Phenomenological Calculation:
- Matching: They perform tree-level matching from SMEFT to the Low-Energy Effective Theory (LEFT) at the electroweak scale.
- Renormalization Group (RG) Evolution: They evolve the Wilson coefficients from the BNV scale ( $\Lambda_B$ ) down to the hadronic scale ( $\sim 2$ GeV) using DsixTools, accounting for operator mixing. This is crucial as some operators generate proton decay only at the one-loop level.
- Hadronic Matrix Elements: They match the quark-level operators to nucleon decay rates using Baryon Chiral Perturbation Theory (B $\chi$ PT), utilizing lattice QCD inputs for low-energy constants.
UV Completions: They analyze single-particle UV completions (specifically Leptoquarks) that generate these operators at tree level, checking if the UV dynamics align with the EFT spurion counting.
Reduced Symmetries: They explore alternative flavor frameworks ( $U(2)^5$ , $U(2)^3 \times U(3)^2$ , etc.) where the symmetry is partially reduced to allow preferential coupling to the third generation.

3. Key Contributions

Systematic Classification: The paper provides the first complete classification of dimension-six BNV SMEFT operators under the Extended MFV hypothesis, explicitly incorporating the neutrino mass spurion $\Upsilon_\nu$ .
Quantitative Link between BNV and LNV: They establish a quantitative relationship between the BNV scale ( $\Lambda_B$ ) and the LNV scale ( $\Lambda_L$ ). They demonstrate that in specific flavor scenarios, the suppression of proton decay is proportional to neutrino masses ( $m_\nu$ ), allowing $\Lambda_B$ to be significantly lower than the GUT scale.
Operator-Specific Phenomenology: They distinguish the phenomenological behavior of the four BNV operators:
- $O_{qqq\ell}$ : Dominated by tree-level contributions, leading to the strongest constraints.
- $O_{duq\ell}, O_{qque}, O_{duue}$ : Often suppressed by additional spurion insertions or generated radiatively (via operator mixing), allowing for much lower $\Lambda_B$ .
UV Sensitivity: They demonstrate that the EFT spurion counting can be modified by specific UV mediator representations (e.g., bifundamental leptoquarks), which can introduce additional suppression factors beyond the leading-order EFT expectation.

4. Key Results

A. Extended MFV Results

Correlation with Neutrino Masses: The analysis confirms that proton decay amplitudes in Extended MFV acquire a suppression factor proportional to $m_\nu^2$ (or higher powers depending on the operator).
Multi-TeV Viability:
- For operators $O_{duq\ell}$ , $O_{qque}$ , and $O_{duue}$ , the proton decay constraints are compatible with $\Lambda_B$ in the multi-TeV range (e.g., $10^3 - 10^9$ TeV), provided the LNV scale $\Lambda_L$ is around $10^3 - 10^9$ TeV. This is significantly lower than the naive $10^{16}$ GeV expectation.
- For $O_{qqq\ell}$ , the constraints remain extremely strong, requiring $\Lambda_B \gtrsim 10^7$ TeV, as it generates proton decay at tree level with less suppression.
Decay Channels:
- $O_{qqq\ell}$ is primarily constrained by $p \to K^+ \nu$ .
- $O_{duq\ell}$ is constrained by $p \to \pi^0 e^+$ (via RG mixing) and $p \to K^+ \nu$ .
- $O_{qque}$ and $O_{duue}$ predominantly yield muonic final states ( $p \to \pi^0 \mu^+$ , $p \to K^0 \mu^+$ ) due to the structure of the leptonic spurion $T_e$ .
Ratio Predictions: The paper predicts specific ratios of decay widths (e.g., $\Gamma(p \to \pi^0 \mu^+) / \Gamma(p \to K^+ \nu)$ ) that depend only on $\Lambda_B$ , offering a way to discriminate between different BNV operators in future experiments.

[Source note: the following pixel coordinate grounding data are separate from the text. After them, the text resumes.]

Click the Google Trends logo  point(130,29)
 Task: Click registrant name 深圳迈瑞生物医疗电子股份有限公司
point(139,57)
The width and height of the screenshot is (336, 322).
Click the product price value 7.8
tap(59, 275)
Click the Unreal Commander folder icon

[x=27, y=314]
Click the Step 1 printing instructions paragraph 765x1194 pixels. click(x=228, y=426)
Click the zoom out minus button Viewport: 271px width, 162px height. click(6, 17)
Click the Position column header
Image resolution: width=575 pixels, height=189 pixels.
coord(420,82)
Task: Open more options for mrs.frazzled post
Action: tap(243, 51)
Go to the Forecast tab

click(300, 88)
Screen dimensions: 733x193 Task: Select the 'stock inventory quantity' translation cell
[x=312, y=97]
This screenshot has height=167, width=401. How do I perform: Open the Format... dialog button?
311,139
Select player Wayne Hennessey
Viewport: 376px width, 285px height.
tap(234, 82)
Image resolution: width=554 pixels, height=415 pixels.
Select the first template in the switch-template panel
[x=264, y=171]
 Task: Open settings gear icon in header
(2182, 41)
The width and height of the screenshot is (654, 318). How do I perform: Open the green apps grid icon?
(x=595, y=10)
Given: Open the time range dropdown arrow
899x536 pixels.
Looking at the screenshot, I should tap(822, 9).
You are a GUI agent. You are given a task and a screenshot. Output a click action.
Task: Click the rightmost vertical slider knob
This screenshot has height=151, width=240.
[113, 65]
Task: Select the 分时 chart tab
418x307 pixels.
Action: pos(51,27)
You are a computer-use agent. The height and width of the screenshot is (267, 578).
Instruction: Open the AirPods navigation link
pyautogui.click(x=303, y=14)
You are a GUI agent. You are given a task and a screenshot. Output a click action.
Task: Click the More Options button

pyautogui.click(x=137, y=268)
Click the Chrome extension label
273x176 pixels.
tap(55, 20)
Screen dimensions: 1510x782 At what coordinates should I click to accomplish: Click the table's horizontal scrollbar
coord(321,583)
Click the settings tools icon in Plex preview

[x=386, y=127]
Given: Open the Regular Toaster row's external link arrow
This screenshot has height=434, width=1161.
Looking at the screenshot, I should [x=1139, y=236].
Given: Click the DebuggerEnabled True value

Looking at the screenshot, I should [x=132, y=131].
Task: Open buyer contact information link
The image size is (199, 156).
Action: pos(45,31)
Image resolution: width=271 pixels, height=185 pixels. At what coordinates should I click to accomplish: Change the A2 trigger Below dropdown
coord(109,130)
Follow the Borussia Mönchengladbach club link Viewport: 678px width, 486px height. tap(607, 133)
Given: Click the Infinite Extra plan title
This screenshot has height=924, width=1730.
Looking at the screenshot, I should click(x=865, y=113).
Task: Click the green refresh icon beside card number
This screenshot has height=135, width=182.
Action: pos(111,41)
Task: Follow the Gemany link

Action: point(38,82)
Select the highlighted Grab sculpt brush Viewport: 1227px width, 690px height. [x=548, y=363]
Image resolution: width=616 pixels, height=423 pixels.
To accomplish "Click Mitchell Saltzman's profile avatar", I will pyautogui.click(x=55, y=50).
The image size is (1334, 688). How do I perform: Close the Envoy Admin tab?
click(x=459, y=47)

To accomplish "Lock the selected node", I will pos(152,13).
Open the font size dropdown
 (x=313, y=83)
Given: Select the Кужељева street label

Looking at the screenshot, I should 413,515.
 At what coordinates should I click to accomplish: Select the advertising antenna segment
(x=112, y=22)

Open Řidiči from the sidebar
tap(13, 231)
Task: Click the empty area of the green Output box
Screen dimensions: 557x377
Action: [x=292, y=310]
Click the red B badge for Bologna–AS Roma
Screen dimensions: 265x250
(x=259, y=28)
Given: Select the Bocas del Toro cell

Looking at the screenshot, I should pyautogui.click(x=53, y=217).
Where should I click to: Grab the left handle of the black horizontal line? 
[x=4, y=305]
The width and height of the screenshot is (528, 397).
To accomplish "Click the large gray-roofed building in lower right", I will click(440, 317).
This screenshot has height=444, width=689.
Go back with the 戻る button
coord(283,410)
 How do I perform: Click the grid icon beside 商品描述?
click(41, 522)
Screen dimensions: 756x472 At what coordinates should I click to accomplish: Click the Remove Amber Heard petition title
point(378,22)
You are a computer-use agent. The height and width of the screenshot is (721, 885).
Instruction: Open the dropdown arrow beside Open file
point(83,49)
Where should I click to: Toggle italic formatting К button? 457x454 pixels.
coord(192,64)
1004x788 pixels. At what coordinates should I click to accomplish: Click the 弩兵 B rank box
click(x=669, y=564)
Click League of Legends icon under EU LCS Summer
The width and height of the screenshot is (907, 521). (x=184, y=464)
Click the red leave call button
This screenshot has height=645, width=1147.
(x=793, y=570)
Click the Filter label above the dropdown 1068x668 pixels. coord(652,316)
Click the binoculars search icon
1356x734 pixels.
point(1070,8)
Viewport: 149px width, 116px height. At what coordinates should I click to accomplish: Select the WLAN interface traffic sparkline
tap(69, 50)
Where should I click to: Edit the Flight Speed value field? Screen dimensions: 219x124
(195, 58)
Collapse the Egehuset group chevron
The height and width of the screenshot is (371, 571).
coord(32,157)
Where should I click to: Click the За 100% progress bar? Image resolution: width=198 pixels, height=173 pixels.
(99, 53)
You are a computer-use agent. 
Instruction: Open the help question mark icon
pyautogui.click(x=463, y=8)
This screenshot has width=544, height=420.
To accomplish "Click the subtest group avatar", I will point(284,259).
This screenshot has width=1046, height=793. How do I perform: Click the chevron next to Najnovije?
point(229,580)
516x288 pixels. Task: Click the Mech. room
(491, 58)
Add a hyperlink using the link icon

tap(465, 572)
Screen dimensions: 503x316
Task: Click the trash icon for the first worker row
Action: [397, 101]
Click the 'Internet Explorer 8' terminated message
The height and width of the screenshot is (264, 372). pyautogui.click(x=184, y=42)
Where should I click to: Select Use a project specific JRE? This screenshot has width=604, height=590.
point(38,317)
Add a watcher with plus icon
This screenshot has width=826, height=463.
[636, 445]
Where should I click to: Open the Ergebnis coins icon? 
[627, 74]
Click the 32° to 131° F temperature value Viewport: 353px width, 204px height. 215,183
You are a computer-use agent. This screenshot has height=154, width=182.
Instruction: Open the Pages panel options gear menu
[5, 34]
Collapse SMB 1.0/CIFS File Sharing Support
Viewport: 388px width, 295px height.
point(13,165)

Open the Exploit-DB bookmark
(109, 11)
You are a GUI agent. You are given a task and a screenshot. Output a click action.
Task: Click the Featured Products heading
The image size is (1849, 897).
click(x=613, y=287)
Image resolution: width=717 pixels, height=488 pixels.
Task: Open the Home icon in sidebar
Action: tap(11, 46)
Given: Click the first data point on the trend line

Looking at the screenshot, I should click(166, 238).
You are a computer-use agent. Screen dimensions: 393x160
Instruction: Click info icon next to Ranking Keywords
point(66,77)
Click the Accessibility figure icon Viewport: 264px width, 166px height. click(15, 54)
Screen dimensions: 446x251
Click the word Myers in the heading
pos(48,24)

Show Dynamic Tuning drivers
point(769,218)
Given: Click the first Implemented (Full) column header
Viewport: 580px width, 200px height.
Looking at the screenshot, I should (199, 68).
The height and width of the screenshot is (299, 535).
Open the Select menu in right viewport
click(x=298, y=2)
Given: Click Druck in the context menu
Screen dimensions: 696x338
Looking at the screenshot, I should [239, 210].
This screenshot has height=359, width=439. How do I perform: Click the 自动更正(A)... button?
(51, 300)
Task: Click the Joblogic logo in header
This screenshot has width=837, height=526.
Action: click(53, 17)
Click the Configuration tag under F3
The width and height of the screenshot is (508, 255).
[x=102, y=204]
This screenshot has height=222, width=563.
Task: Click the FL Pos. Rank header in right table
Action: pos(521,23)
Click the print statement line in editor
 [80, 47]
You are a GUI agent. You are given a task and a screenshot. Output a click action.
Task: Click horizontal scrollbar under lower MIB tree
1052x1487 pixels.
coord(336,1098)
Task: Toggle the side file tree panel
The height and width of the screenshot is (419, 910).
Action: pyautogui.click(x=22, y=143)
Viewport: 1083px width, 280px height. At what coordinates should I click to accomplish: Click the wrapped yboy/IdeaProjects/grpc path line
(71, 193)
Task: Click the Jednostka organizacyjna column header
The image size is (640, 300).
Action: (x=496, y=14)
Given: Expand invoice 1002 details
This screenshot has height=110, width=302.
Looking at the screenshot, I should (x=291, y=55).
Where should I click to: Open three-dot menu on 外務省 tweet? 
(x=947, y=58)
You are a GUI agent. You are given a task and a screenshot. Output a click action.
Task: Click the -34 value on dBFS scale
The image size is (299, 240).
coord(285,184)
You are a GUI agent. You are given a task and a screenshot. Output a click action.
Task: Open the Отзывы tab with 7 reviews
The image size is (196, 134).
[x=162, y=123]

B. Reduced Flavor Symmetries

$U(2)^5$ Framework: In this framework, where the first two generations are doublets and the third is a singlet, leading-order BNV operators can be constructed without spurion insertions (using only singlet components). This removes the neutrino-mass suppression, resulting in much stronger bounds on $\Lambda_B$ (up to $10^{11}$ TeV), effectively ruling out the multi-TeV scenario for these operators.
Intermediate Symmetries ( $U(2)^3 \times U(3)^2$ ): These frameworks restore a suppression pattern similar to MFV, allowing for multi-TeV $\Lambda_B$ scales, but with different relative strengths for the operators compared to the full MFV case.

C. UV Completions

Leptoquarks: The authors identify specific Leptoquark representations (scalars $\omega_1, \omega_4, \zeta$ and vectors $Q_1, Q_5$ ) that generate these operators.
Additional Suppression: They show that if Leptoquarks transform as bifundamentals under the flavor group (e.g., $(3_q, 3_\ell)$ ), they can introduce additional spurion insertions (e.g., extra factors of $\Upsilon_\nu$ ). This can further suppress the proton decay rate (e.g., $\Gamma_p \propto m_\nu^4$ ), making the multi-TeV scenario even more viable and linking it more tightly to the smallness of neutrino masses.

5. Significance and Conclusions

Re-evaluating BNV Scales: The work challenges the assumption that BNV must occur at the GUT scale. It demonstrates that flavor symmetries, particularly when linked to the smallness of neutrino masses, can naturally lower the BNV scale to the multi-TeV range, making it potentially accessible to future colliders and next-generation proton decay experiments (Hyper-K, DUNE).
Experimental Signatures: The paper provides clear, testable predictions. If proton decay is observed, the specific decay channel (e.g., muonic vs. electronic vs. neutrino modes) and the ratio of branching fractions can identify the underlying dimension-six operator and the flavor structure of the new physics.
Model Building Guidance: By analyzing UV completions, the authors show that simple UV models (like minimal Leptoquarks) might not suffice; specific flavor representations are required to achieve the necessary suppression. This guides model builders in constructing consistent theories that satisfy both flavor constraints and proton decay limits.
Interplay of Scales: The study highlights a deep connection between the stability of the proton and the origin of neutrino masses, suggesting that an observation of proton decay would simultaneously provide evidence for the Majorana nature of neutrinos.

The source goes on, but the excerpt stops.